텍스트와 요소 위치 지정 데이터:
____________________

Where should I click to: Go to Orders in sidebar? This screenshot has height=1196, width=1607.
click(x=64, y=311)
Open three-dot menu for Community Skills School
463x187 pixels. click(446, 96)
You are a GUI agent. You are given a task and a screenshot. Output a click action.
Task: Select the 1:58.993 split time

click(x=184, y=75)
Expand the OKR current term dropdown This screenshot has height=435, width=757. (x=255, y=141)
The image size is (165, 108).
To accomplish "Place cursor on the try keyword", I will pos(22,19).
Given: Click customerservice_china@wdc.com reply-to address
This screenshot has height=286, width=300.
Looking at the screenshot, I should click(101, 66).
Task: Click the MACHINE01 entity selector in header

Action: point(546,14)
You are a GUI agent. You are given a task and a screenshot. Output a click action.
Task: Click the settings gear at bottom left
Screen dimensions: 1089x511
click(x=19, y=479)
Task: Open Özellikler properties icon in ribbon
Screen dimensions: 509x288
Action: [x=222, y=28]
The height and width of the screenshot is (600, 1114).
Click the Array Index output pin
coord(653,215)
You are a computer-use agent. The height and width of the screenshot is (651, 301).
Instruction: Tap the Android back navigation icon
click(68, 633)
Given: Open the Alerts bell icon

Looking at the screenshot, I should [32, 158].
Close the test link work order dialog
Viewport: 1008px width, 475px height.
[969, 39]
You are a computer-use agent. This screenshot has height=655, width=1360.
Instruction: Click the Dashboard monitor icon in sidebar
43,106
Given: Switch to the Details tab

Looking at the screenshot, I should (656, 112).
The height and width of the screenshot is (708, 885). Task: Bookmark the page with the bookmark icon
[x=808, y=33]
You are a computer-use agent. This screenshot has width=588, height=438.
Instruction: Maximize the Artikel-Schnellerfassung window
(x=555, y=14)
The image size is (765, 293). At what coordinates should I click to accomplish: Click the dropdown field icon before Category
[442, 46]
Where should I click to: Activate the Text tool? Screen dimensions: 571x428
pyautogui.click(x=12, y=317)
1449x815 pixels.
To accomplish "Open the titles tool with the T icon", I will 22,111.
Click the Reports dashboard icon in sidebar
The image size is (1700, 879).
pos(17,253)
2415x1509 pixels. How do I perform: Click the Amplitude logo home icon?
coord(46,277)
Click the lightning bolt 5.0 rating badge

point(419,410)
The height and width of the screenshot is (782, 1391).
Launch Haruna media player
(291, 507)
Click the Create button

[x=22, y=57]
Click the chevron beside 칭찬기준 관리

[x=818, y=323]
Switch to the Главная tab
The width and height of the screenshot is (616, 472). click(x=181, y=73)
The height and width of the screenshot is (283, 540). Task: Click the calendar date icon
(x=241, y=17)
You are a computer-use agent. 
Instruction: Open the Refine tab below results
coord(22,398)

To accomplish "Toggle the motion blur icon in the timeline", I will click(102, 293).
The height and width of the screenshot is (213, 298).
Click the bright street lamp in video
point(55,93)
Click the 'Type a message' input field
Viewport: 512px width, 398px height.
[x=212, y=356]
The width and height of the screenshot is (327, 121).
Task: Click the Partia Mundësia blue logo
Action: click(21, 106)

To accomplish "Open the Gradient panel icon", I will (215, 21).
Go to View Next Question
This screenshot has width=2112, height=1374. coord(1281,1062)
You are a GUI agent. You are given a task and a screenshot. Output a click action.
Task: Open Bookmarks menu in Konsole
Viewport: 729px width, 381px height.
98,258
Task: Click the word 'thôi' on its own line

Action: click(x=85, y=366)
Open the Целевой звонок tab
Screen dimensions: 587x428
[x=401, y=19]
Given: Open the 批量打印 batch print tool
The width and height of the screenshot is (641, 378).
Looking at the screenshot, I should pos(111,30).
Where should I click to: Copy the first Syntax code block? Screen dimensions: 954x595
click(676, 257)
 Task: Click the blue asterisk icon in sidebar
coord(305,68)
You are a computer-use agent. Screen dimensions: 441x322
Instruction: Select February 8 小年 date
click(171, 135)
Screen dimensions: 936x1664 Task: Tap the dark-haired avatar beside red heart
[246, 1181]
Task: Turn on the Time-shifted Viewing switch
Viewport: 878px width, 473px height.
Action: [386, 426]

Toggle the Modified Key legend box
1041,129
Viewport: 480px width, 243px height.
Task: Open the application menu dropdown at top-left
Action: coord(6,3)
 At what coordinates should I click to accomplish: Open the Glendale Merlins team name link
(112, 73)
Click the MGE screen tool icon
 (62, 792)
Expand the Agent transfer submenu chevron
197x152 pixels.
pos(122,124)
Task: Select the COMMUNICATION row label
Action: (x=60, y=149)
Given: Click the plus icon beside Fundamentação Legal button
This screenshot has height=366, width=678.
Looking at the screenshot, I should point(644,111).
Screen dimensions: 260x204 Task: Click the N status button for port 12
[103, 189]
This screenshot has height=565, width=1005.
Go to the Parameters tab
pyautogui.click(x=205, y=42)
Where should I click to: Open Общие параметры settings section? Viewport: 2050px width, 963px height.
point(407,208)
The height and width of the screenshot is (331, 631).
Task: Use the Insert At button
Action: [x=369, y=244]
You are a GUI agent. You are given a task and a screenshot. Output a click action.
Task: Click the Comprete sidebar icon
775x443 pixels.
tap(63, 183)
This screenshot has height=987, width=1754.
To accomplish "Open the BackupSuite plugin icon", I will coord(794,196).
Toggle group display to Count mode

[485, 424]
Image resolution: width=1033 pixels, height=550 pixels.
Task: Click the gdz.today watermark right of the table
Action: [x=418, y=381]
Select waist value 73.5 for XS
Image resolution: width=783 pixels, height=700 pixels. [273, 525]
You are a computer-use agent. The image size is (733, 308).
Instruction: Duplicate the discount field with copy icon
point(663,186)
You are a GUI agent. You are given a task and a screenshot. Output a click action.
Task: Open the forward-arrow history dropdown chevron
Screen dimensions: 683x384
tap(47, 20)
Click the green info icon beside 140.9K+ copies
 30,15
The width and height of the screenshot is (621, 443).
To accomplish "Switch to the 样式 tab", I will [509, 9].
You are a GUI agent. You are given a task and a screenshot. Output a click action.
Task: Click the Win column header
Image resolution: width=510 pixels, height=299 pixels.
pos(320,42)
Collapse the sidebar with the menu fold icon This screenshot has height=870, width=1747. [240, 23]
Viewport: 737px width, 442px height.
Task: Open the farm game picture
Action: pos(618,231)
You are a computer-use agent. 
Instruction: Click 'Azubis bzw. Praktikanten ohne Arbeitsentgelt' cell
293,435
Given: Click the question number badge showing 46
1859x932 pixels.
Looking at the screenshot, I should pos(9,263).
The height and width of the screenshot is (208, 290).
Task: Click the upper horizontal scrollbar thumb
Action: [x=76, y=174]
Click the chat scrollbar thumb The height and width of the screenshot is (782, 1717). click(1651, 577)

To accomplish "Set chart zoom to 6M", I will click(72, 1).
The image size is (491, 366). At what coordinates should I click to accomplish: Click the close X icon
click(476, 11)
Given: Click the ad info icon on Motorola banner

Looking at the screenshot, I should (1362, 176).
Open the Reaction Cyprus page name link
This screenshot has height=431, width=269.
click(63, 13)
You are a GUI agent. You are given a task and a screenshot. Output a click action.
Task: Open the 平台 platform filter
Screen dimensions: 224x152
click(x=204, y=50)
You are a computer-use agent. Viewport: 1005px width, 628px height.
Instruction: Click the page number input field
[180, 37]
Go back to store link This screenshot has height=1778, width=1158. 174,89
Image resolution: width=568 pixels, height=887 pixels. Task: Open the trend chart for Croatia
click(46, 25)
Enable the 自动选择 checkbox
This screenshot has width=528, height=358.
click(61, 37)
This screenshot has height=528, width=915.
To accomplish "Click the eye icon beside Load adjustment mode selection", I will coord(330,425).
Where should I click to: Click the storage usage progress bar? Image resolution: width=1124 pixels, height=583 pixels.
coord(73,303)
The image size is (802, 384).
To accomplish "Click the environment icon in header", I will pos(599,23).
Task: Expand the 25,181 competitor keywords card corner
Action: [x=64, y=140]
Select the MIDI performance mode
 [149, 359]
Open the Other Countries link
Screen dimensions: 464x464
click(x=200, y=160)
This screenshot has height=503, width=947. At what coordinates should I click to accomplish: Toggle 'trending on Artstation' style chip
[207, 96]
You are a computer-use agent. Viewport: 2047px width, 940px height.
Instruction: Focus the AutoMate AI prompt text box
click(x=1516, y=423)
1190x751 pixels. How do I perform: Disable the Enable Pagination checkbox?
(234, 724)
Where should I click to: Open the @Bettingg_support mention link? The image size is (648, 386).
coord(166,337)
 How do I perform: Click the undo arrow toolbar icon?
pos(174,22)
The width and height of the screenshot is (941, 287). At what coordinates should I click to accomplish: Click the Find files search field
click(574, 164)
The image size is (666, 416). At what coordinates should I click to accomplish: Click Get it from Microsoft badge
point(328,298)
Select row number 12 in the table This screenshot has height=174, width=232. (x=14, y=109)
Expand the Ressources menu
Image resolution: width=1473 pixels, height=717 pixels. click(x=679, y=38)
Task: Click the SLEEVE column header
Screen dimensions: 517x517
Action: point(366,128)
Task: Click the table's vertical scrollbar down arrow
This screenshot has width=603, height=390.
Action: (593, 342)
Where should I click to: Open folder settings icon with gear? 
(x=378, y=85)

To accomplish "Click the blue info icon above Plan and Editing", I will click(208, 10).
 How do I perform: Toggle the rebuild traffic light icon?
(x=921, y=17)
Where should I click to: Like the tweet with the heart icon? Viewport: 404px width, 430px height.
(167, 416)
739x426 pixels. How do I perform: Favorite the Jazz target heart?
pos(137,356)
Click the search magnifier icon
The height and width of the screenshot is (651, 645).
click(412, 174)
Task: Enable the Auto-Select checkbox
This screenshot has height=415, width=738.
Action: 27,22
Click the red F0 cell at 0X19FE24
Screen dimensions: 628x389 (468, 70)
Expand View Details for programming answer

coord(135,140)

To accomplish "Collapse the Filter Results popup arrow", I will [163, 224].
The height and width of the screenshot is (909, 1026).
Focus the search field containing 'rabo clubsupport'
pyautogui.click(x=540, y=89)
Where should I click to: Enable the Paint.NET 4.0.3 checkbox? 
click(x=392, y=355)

____________________

◆ 과제 목표
위 데이터에서 "Switch to the Главная tab" 문구가 있는 줄부터 시작해 "point(55,93)" 문구가 있는 줄까지 두 줄을 모두 포함해 그대로 출력해 주세요.

◆ 과제 결과
Switch to the Главная tab
The width and height of the screenshot is (616, 472). click(x=181, y=73)
The height and width of the screenshot is (283, 540). Task: Click the calendar date icon
(x=241, y=17)
You are a computer-use agent. 
Instruction: Open the Refine tab below results
coord(22,398)

To accomplish "Toggle the motion blur icon in the timeline", I will click(102, 293).
The height and width of the screenshot is (213, 298).
Click the bright street lamp in video
point(55,93)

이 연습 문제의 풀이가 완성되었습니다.